GIVEN INSTRUCTION:
Lay out each line of the listing below as a Markdown table with the columns Row and Line, skipping blank lines. Leave the pictures out.

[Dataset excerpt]
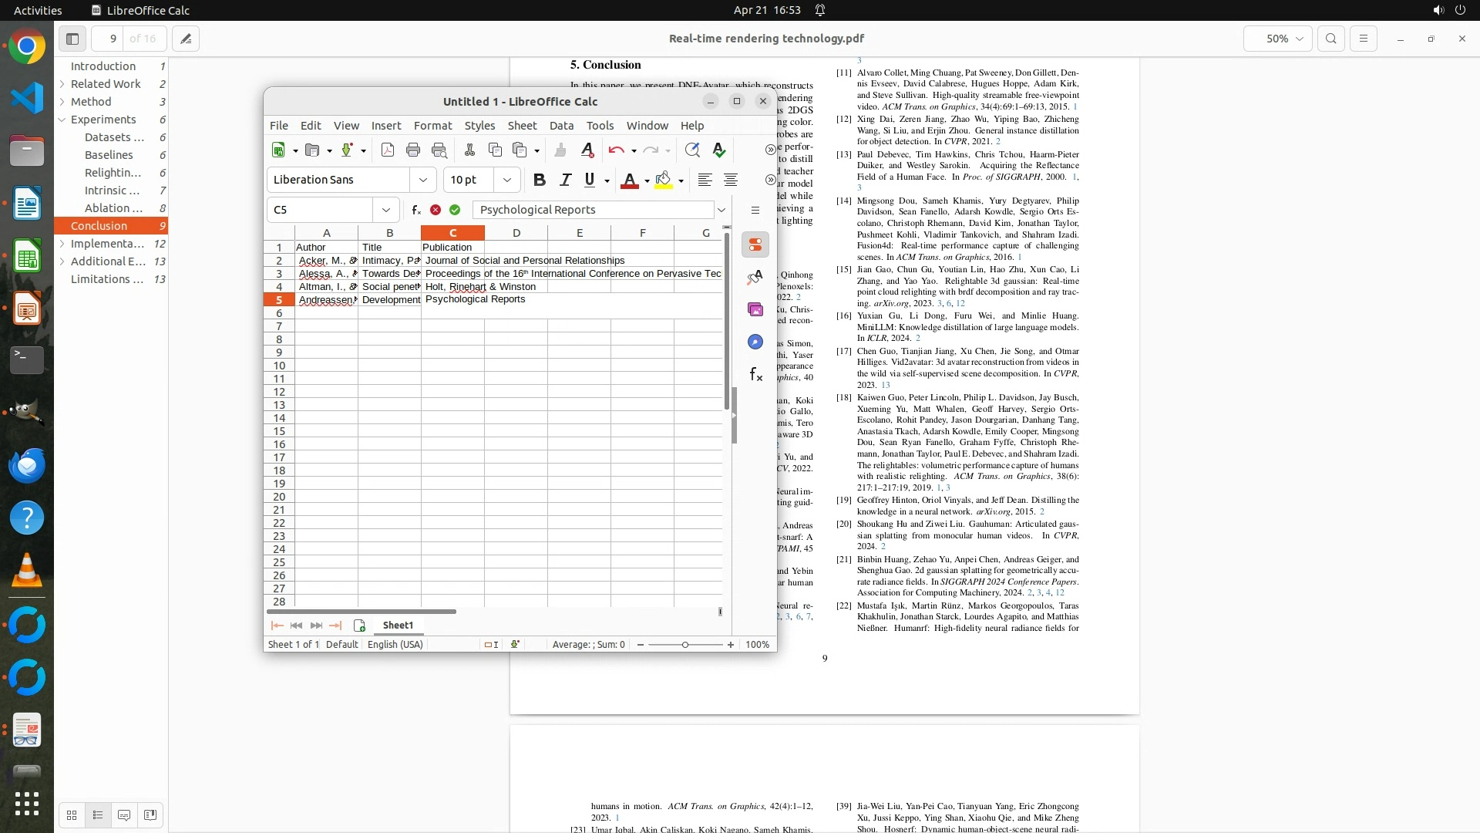
Task: Open the Data menu
Action: pyautogui.click(x=561, y=126)
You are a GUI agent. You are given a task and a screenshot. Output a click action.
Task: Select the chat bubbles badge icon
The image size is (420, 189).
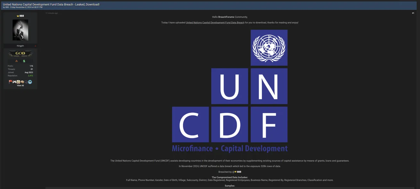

EXERCISE ANSWER:
| Row | Line |
|---|---|
| 1 | Task: Open the Data menu |
| 2 | Action: pyautogui.click(x=561, y=126) |
| 3 | You are a GUI agent. You are given a task and a screenshot. Output a click action. |
| 4 | Task: Select the chat bubbles badge icon |
| 5 | The image size is (420, 189). |